The summer term begins on the 25th April so that gives me approximately 7 weeks recovery time after RT has finished. That half term is 5 weeks long so I'd like to start slow, build up to maybe fulltime the week before May half term knowing I have a weeks holiday to recuperate if I'm feeling tired. It's then 6 weeks to the end of the school year.
My savings could stretch but I'm reluctant to really do that. I really need to get back to work for my own sanity, I'm bored to tears at home and by the Spring I know I'll feel even worse, particularly if I'm recovering well and beginning to feel more myself.
My headteacher will be on board with Covid risks hence why I think he will have me teaching booster groups to limit my contacts.
Im trying to be positive and fill my good days with walking, reading, jigsaws, catching up on TV and films I've missed but it's very dull.
I think it’s very courageous for you to consider a return to teaching after Easter. In one way, I can see it will help build your confidence, ready for your next year group in September. But do listen to your oncologist’s advice before Occupational Health. Covid really does muddy the waters and you are going into the age group with the highest current infection rate. Maybe by March, all the little ones will have had it, spread it to their families and everyone has immunity. We can hope!

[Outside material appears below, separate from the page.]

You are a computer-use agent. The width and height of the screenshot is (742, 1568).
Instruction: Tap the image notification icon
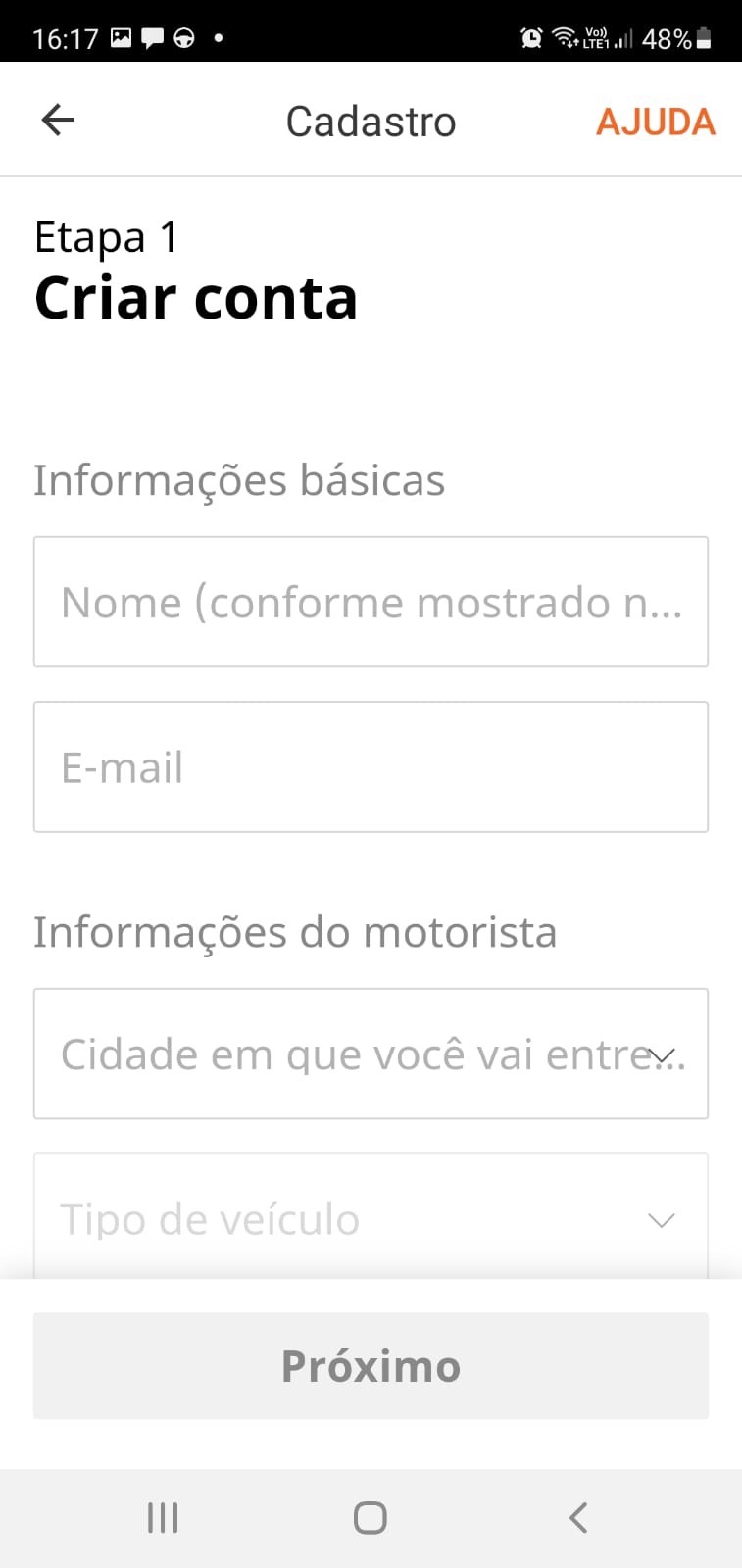pos(122,38)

You say your active treatment finishes in March. Is this chemo/radiotherapy? If it is, you may well find that March is too soon to return to work. Radiotherapy has a knack of building up after treatment so, about two weeks later, you feel it working - and this often causes significant fatigue. It might be an idea to discuss all this with the hospital before you talk to Occupational health so you have a better idea of how you will feel - it’s completely unpredictable, I’m afraid.
I did a phased return before they became accepted practice. The head simply continued to employ the supply teacher who’d been doing my job for 8 months. This gave me the freedom to choose which classes I would start with and know that, if I wasn’t up to it, someone could take over. It worked well but I agreed to continue on half-pay during this time. It seemed fair - I was only doing part of the job (secondary, up to A level). You really do need to spell out your anxieties and you ideas - they may well be accepted, but stand firm if they aren’t. Don’t go back into an environment that doesn’t feel safe for you until you feel ready. Occupational health is there to support, not bully you, into a return to work.

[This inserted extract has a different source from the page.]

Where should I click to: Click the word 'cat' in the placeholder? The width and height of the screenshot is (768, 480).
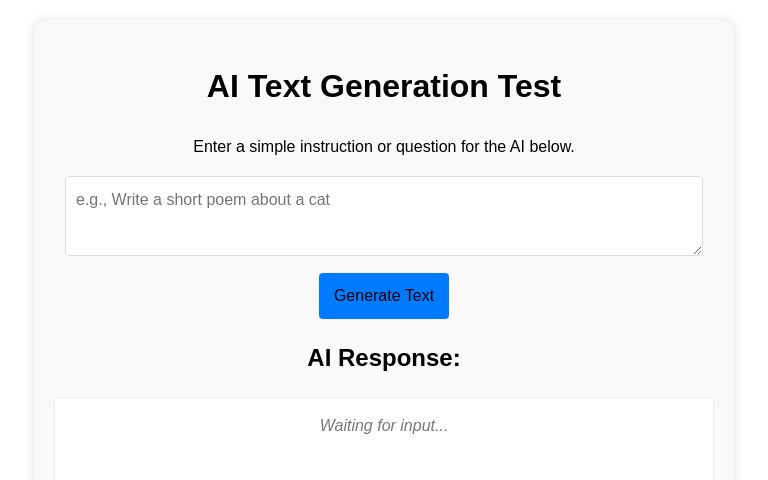click(319, 200)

Of course, this is only my opinion. There are members of the forums who have continued to work throughout and who might well say go for it but I remember not only my radiotherapy fatigue but, much further back, just how scary it felt to go back onto the classroom and keep your mind on 20 things at once after a long break.
Best of luck xx
I'm an experienced teacher on UPS3 and have been teaching fulltime since 1996. Supported by my school really well. I teach KS1 usually and have two teachers currently covering my Year 2 class. I've been off since the start of the academic year, so have not taught this class at all.
My active treatment should end in March and I'm hoping to go back to work after Easter.
Occupational health spoke to me in September where the Dr advised I couldn't work because of treatment and Covid, he's going to ring me again in Feb/March time with a view to discussing my phased return to work.
Has anyone had experience of negotiating a phased return to work at all within school? I don't want to teach a class initially as my confidence is really knocked and I need to build that up again.
Can I suggest shorter days, building up to longer? I'm thinking that my head will suggest me teaching small booster groups initially but moving onto teaching a class occasionally but until closer to the time I won't really know.
If anyone has any experience of this I'd be glad to hear what you did.